Input ::

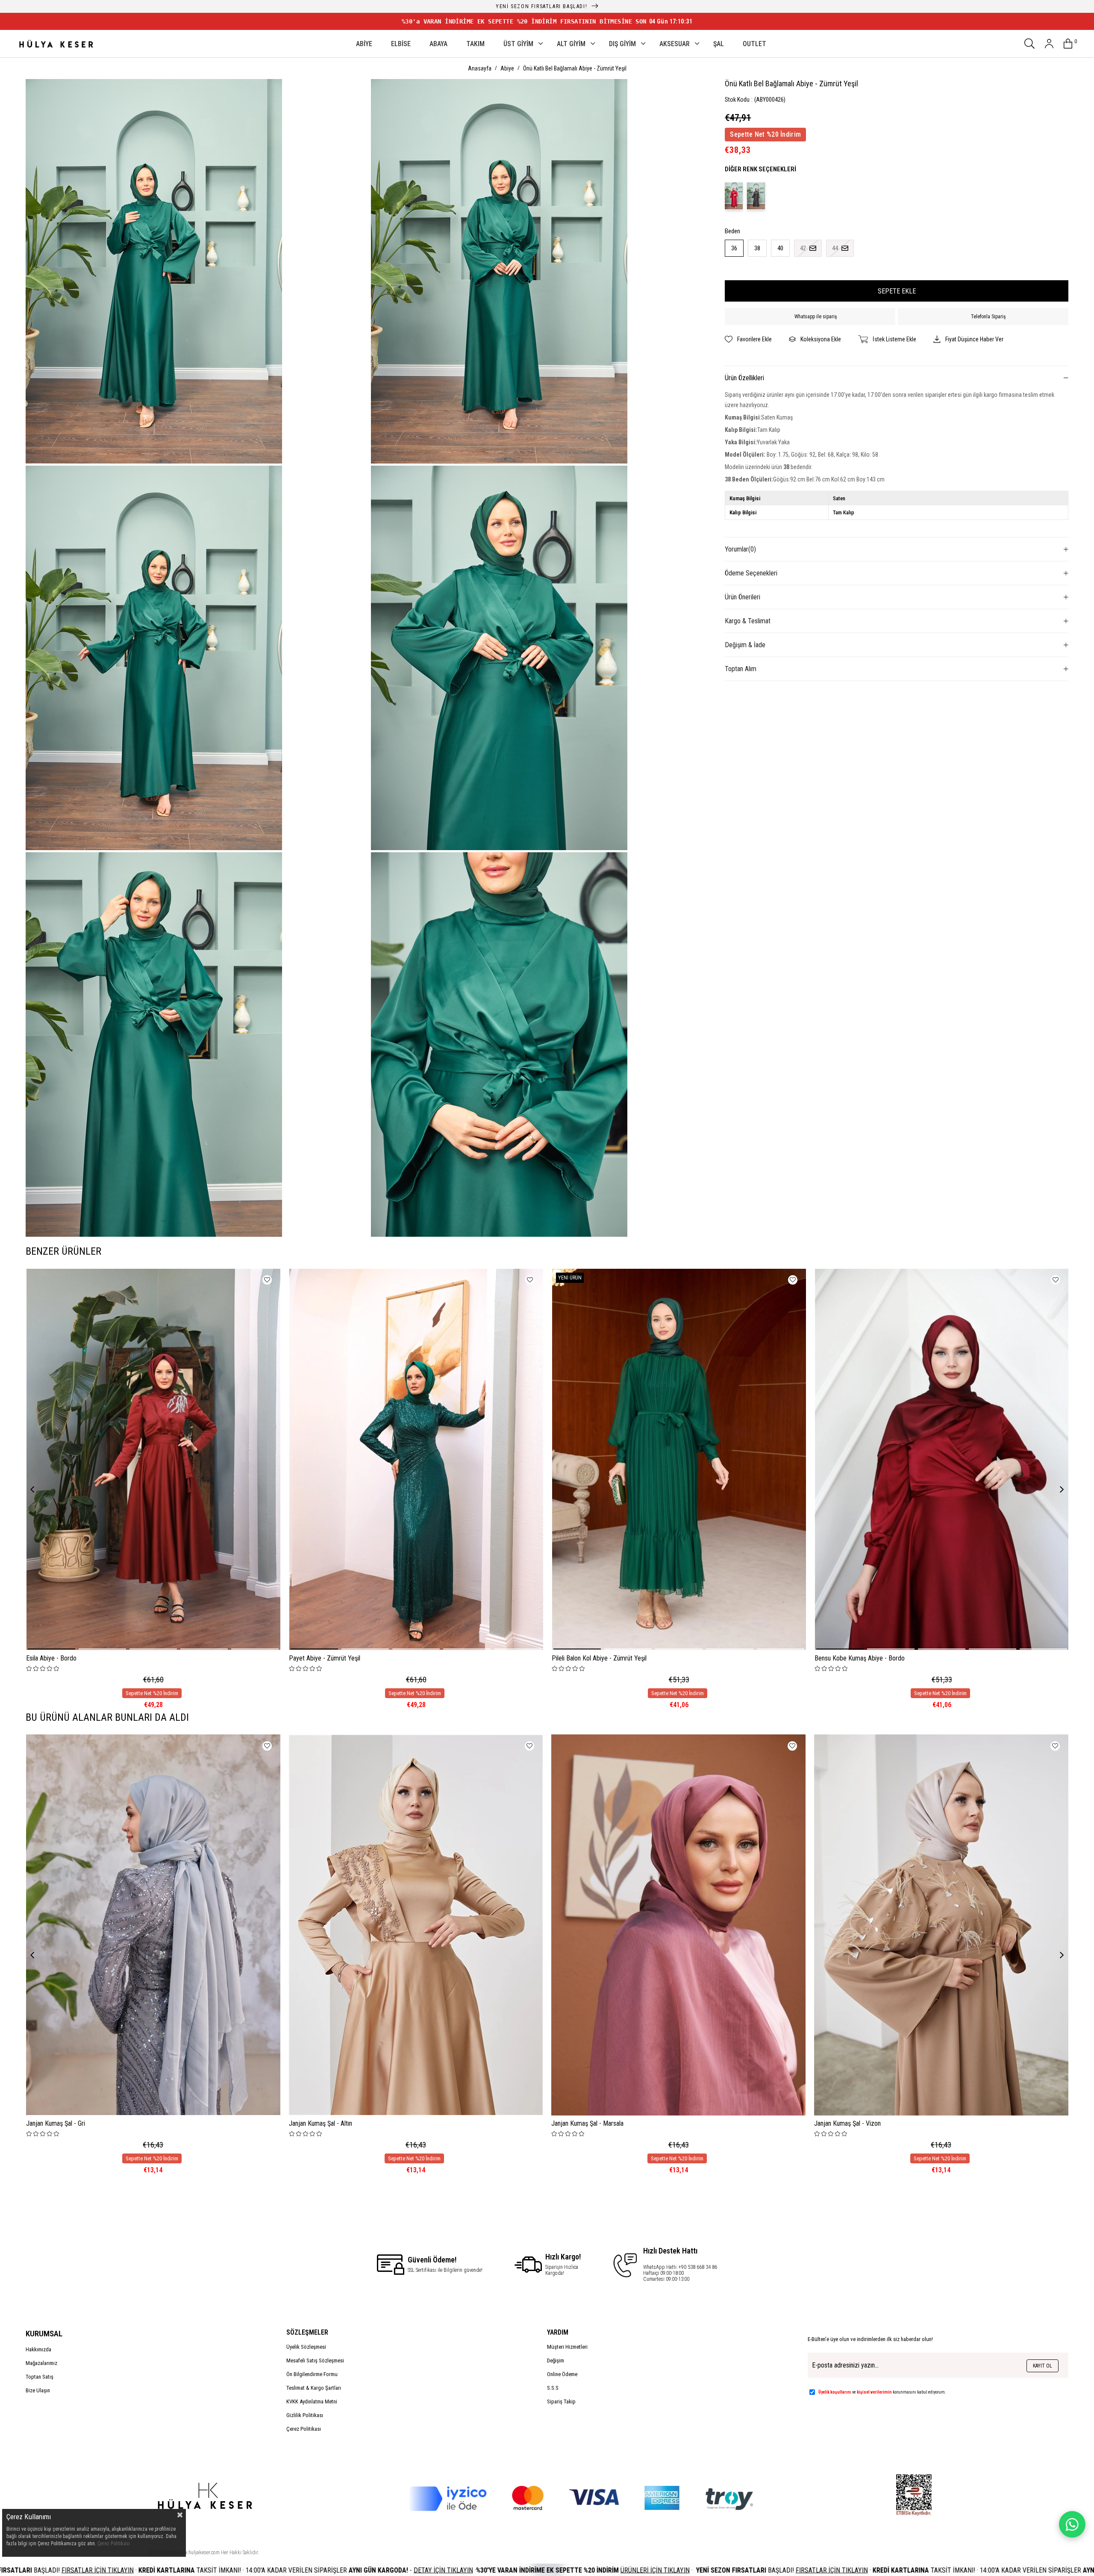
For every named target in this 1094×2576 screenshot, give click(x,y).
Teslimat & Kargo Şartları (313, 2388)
* * *
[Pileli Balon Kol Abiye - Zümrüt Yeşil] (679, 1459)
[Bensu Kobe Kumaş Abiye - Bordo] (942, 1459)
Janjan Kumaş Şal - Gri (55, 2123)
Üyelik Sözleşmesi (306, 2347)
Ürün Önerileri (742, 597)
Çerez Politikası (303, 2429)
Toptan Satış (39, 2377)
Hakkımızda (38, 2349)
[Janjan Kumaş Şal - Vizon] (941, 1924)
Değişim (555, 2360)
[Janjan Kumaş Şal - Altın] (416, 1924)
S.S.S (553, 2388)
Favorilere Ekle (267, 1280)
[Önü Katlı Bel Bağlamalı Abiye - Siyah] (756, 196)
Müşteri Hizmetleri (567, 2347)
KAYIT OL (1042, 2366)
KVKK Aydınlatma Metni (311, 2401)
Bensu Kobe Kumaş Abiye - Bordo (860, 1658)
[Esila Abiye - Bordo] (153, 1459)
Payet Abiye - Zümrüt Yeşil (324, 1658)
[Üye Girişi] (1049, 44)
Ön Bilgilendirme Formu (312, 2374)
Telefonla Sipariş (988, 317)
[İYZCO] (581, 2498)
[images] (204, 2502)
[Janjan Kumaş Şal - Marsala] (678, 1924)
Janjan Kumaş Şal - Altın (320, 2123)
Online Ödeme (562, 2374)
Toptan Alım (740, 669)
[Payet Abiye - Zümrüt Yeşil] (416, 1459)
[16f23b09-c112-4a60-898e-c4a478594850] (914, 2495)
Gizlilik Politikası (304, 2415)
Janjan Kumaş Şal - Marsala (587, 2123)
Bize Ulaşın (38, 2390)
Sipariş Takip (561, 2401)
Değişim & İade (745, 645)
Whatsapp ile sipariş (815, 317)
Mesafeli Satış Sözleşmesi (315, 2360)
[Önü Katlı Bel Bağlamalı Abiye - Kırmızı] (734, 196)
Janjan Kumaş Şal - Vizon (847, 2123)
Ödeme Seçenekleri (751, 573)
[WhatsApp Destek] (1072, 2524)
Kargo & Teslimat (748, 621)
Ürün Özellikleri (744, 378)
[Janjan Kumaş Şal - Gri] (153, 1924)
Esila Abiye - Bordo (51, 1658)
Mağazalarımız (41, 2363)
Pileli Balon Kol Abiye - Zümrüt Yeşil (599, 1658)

Exercise aim ::
Whenever "Bağlamalı" occurs in a line of the entries, copy that line.

Written response ::
[Önü Katlı Bel Bağlamalı Abiye - Siyah] (756, 196)
[Önü Katlı Bel Bağlamalı Abiye - Kırmızı] (734, 196)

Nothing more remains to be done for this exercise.